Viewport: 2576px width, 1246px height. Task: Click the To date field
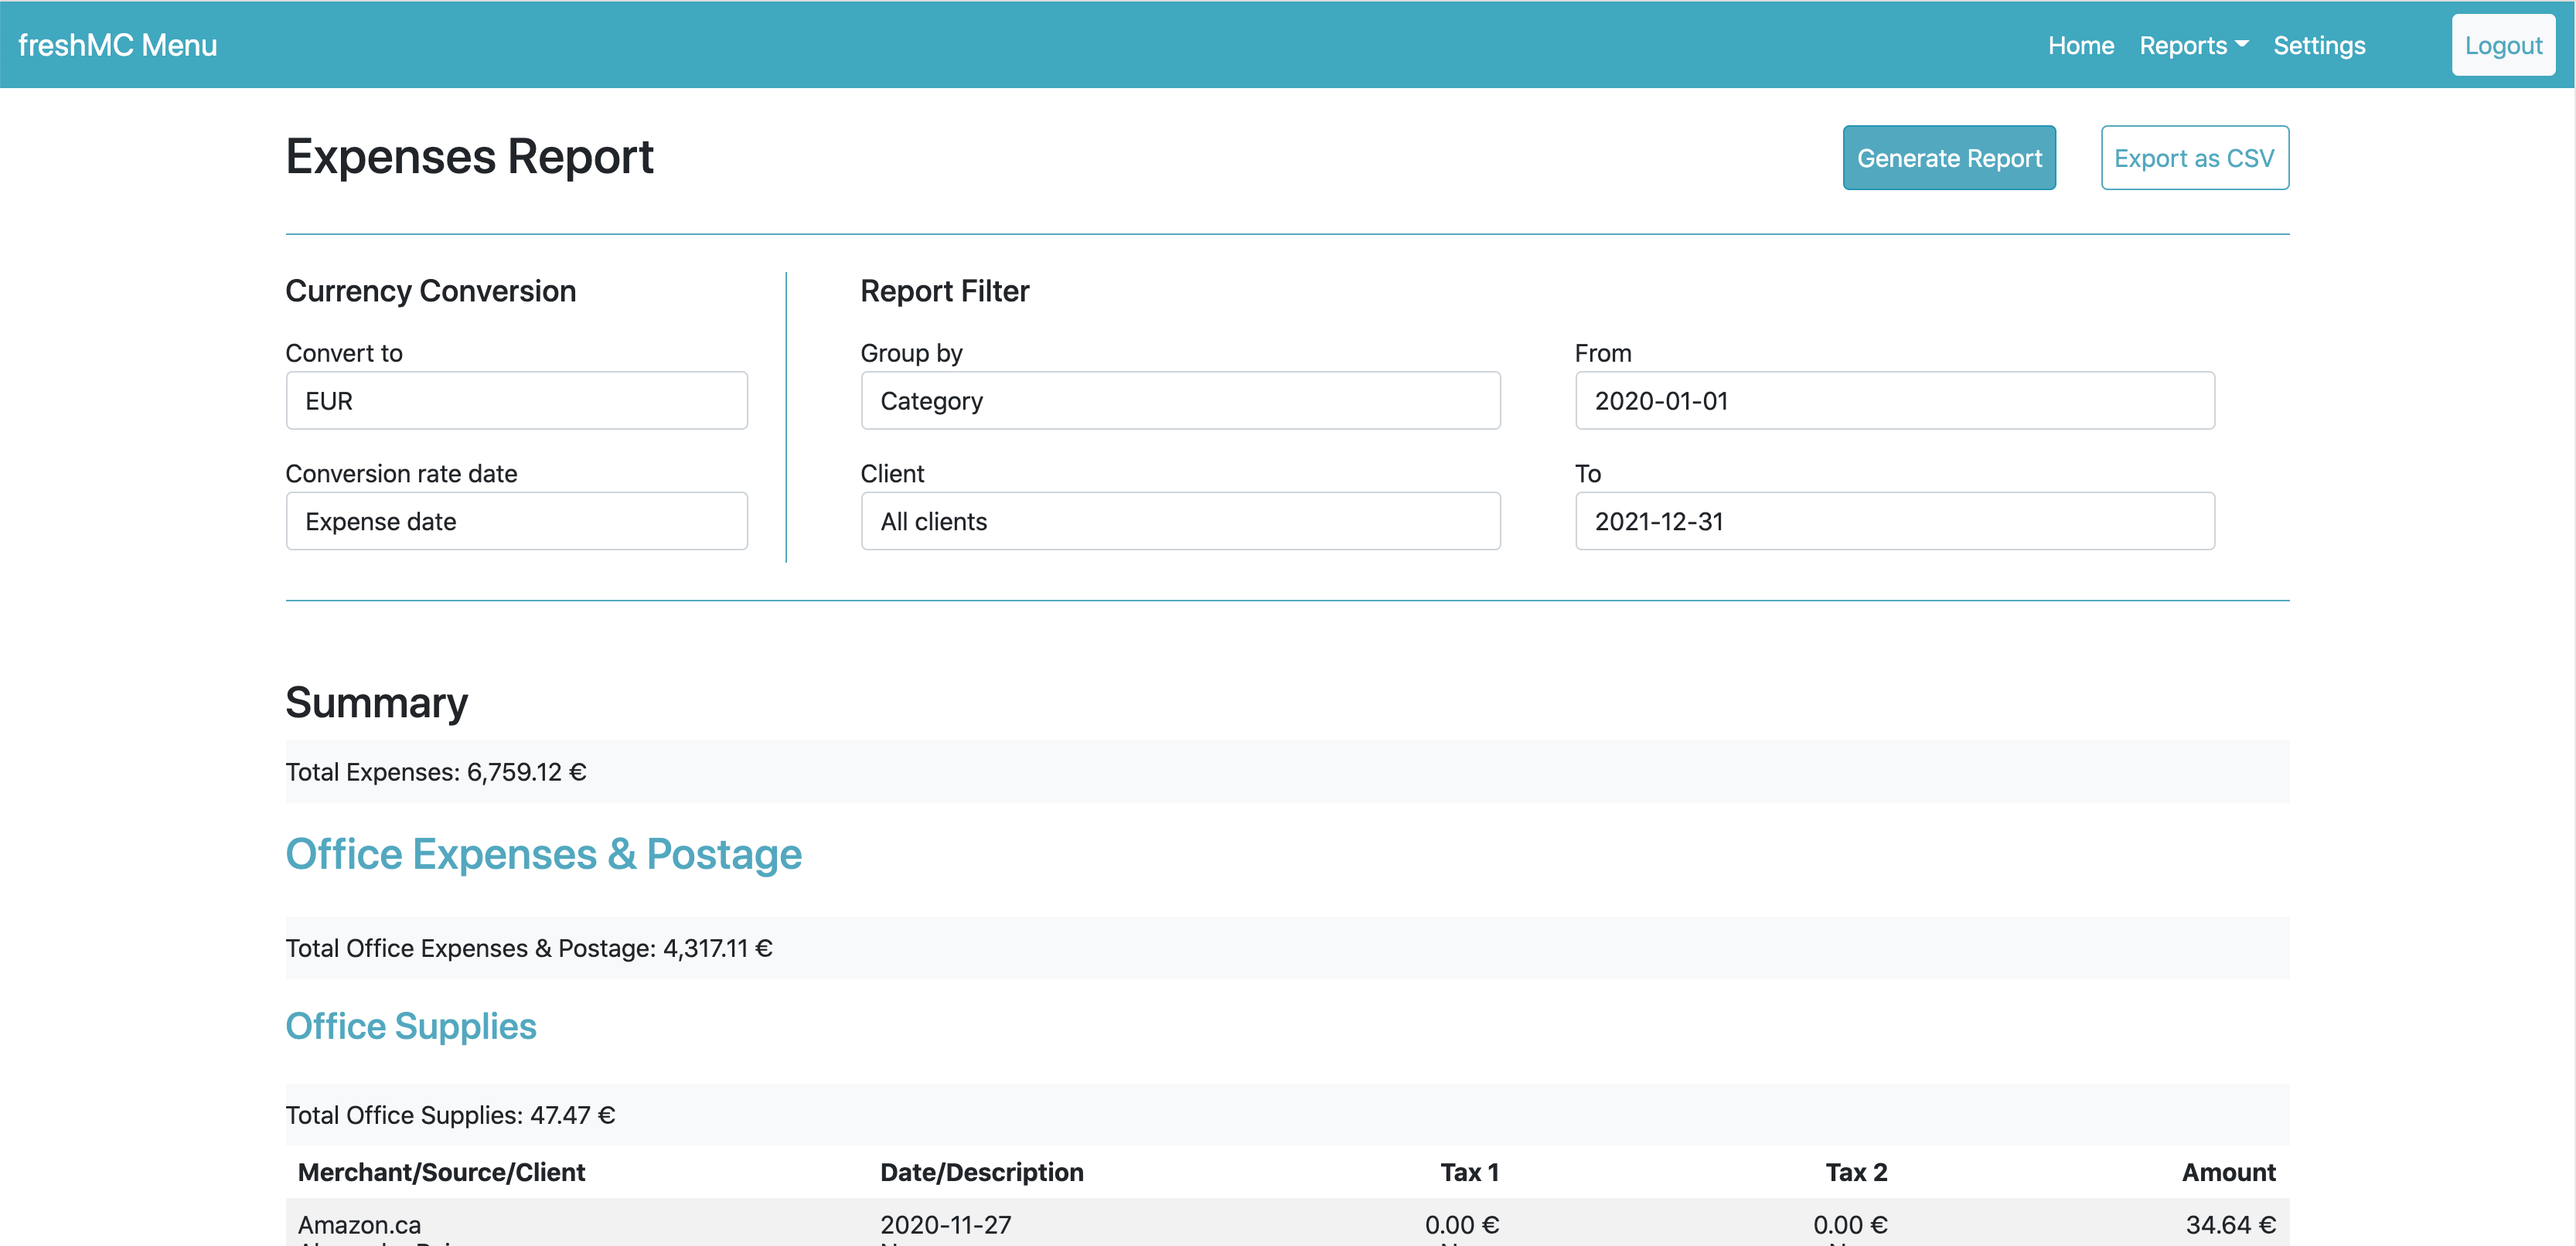(x=1894, y=521)
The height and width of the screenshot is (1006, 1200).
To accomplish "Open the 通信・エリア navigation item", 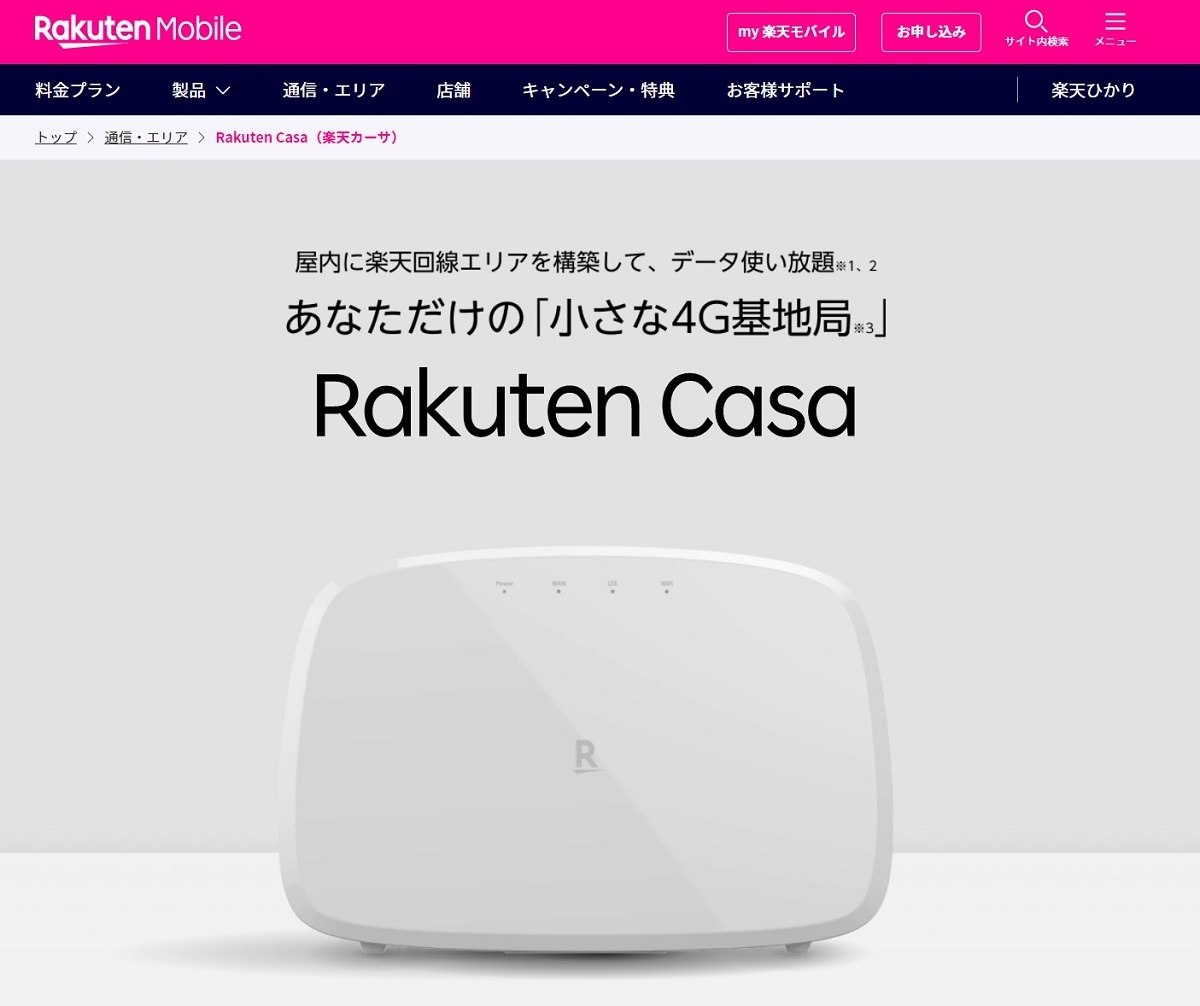I will click(x=334, y=90).
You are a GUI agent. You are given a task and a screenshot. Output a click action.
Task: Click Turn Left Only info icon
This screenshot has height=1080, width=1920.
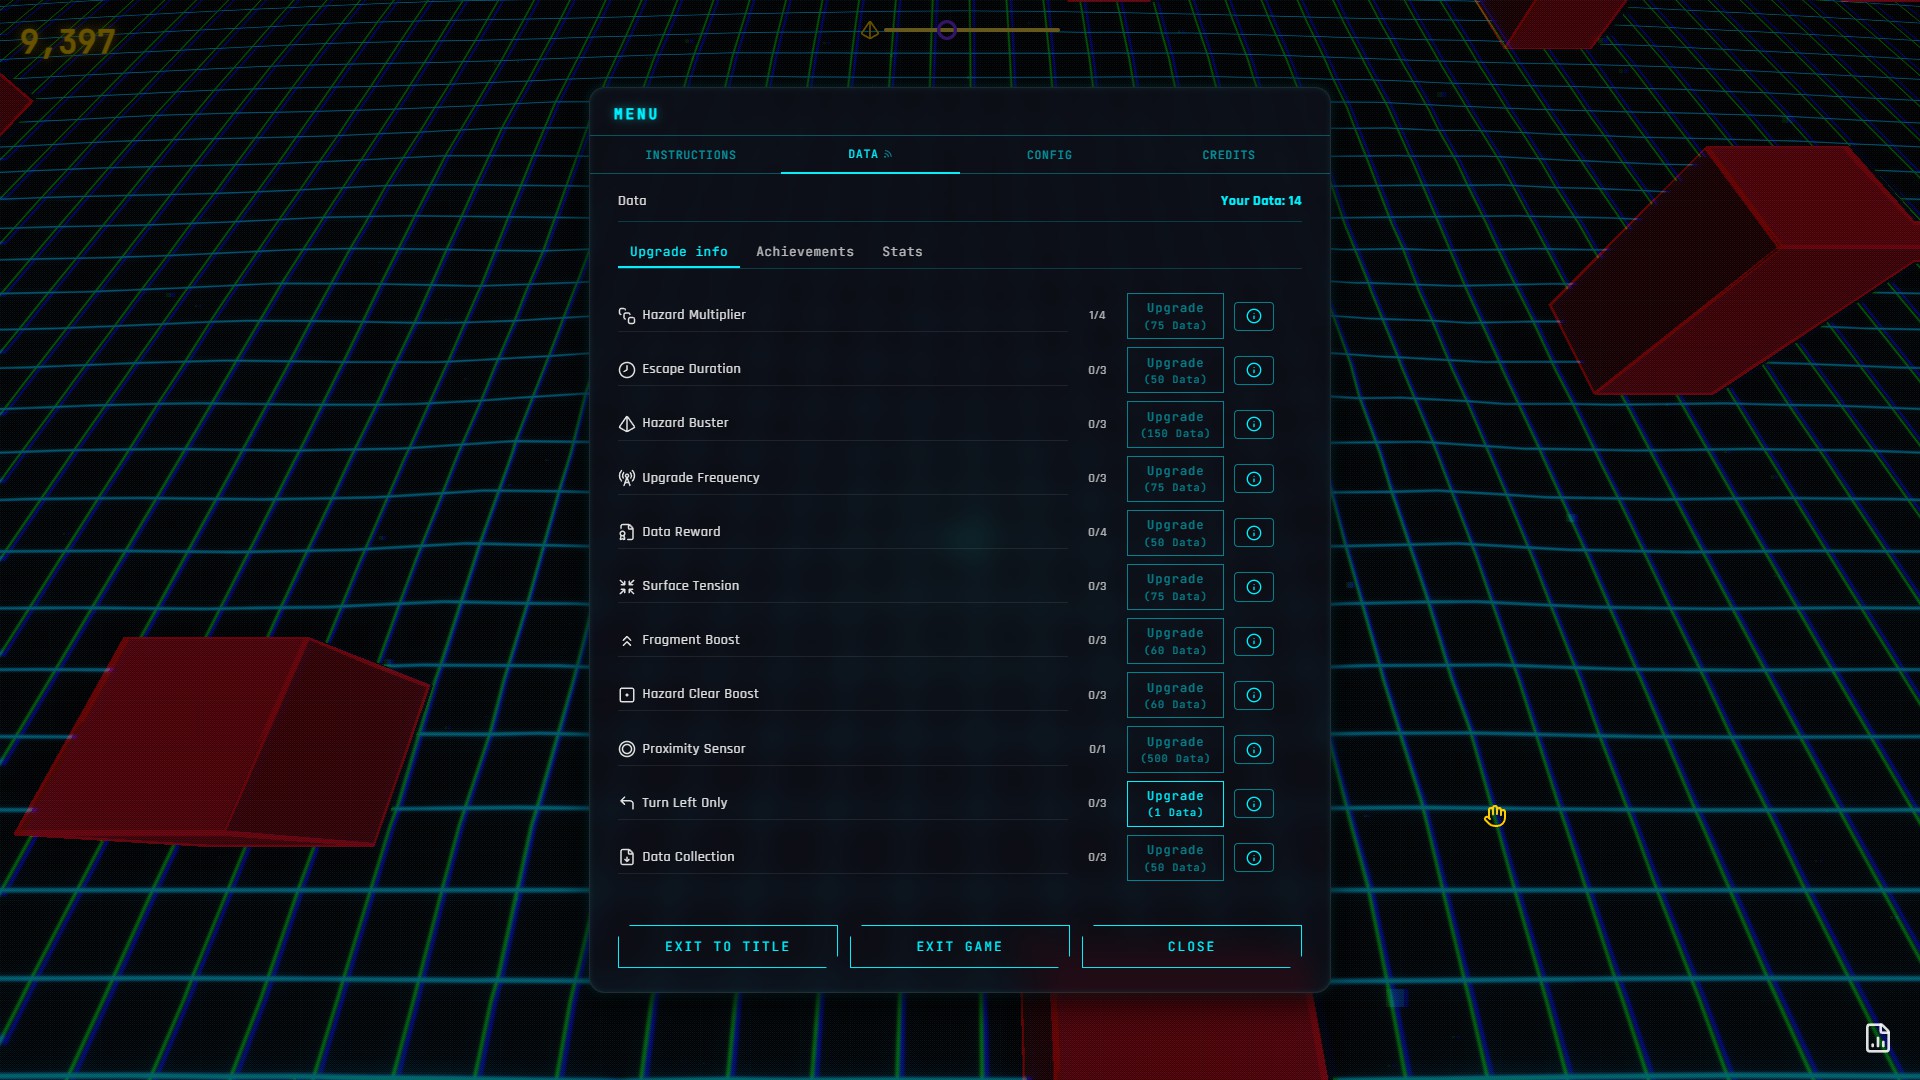[x=1253, y=804]
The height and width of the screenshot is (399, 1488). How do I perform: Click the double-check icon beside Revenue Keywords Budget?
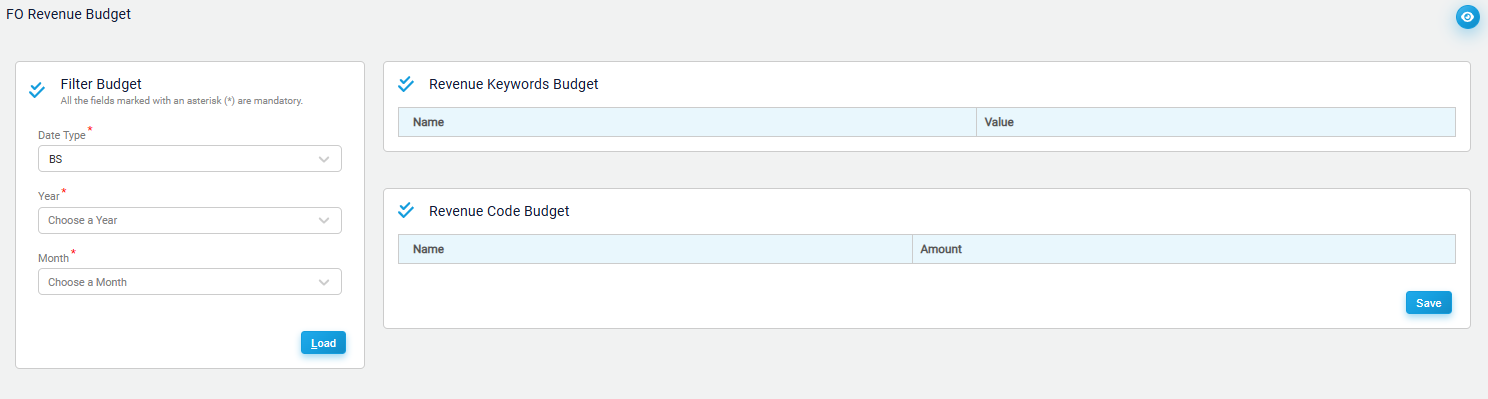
------------------------------
■ **Instructions to follow**
Pick out every line above that contains the word "height" and copy each one in full.

■ **Result for this task**
Viewport: 2576px width, 1246px height. Task: Click the To date field
The height and width of the screenshot is (1006, 1200).
This screenshot has height=1080, width=1920.
The height and width of the screenshot is (399, 1488). How do I perform: Click the double-check icon beside Revenue Keywords Budget?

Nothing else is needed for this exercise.